TASK INSTRUCTIONS —
1. Rewrite the stretch of the piece on buying troubled businesses from "Know what you're" through "due diligence process.", swapping "due diligence" for "research".
2. How would you carry on the piece about acquiring struggling companies from the point where it stops?

GIVEN TEXT —
____

Despite the rebounding economy, many businesses continue to struggle. Numerous factors, both internal and external, can cause financial trouble. In the late 1990s, for example, many companies took advantage of readily available credit to finance acquisitions and other growth strategies.
When the economy declined, these businesses strained under the burden of excess debt. Other businesses are hurting for reasons ranging from management miscues to competitive pressures.
Just as with spotting a yard sale find, the key to distinguishing the business treasures from the junk is to figure out why a business is broken and determine whether you have the resources and skills to repair it.
Know what you're buying
Thorough due diligence is critical to any business acquisition, but when a troubled company is involved, the task can be particularly challenging. In a troubled business sale, there's pressure to close the transaction quickly, before the company runs out of cash. So you may have to accelerate the due diligence process.
You'll need to dig beneath the surface to pinpoint the causes of the company's financial trouble and evaluate whether there's a viable business. If the company is overleveraged or mismanaged, an infusion of capital or management talent may be all that's needed to turn things around.
But if demand for the company's products or services has dwindled, or if its technology has become obsolete, these obstacles may be insurmountable.
It's also important to investigate whether management's short-term survival tactics have done long-term damage. Has the company cut spending on marketing? Has it discounted its prices in an effort to hang on to customers?
These moves produce immediate cash-flow benefits, but may make it difficult for the company to recover in the long run.
What's it worth to you?
Placing a value on a troubled company raises issues that usually don't come up with healthy businesses. It's important, for example, to estimate both liquidation and going-concern value to see whether the company is worth more dead than alive.

____

RAW RECORDS —

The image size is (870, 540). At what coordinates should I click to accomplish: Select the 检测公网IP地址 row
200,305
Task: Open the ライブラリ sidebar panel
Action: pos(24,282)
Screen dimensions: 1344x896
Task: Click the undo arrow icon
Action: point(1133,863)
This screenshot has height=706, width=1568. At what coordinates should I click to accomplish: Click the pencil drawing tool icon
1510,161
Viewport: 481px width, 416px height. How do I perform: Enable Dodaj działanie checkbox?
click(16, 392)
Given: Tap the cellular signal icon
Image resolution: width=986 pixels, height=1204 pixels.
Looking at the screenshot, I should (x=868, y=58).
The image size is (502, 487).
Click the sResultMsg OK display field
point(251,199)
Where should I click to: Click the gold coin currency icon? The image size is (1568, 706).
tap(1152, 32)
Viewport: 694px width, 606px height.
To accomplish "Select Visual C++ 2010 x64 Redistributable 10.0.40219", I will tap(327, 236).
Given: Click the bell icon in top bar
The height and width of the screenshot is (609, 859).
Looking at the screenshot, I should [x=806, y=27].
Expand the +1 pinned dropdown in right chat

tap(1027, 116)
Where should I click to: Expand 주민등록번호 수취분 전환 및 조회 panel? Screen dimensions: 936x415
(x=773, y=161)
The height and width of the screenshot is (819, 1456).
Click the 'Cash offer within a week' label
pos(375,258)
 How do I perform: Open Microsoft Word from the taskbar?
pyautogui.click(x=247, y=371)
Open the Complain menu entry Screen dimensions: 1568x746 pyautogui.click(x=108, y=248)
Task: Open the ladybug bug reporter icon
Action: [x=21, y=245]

____

OUTPUTS IN ORDER —
1.
Know what you're buying
Thorough research is critical to any business acquisition, but when a troubled company is involved, the task can be particularly challenging. In a troubled business sale, there's pressure to close the transaction quickly, before the company runs out of cash. So you may have to accelerate the research process.

2.
Also, the process of normalizing operating results takes on added significance. The appraiser adjusts historical financial information to account for deficient or excess assets, nonrecurring income or expenses and other one-time or extraordinary items to develop a picture of the company's performance in the hands of another owner. Adjusting deferred repairs and maintenance on facilities and equipment is a common example.
When a company is experiencing financial trouble, conditions may be far from normal. It may have stopped investing in R&D, marketing or needed capital expenditures. Its working capital position may be distorted by inferior receivables, delinquent payables or obsolete inventory. Nervous vendors may have raised prices, tightened terms or both. The appraiser must perform an extensive analysis to project the company's earnings under normal conditions.
It's also important, in valuing the business, to consider the possibility of a bankruptcy reorganization. The availability of bankruptcy protections can have a large impact on the company's future performance and the buyer's ability to return the business to profitability.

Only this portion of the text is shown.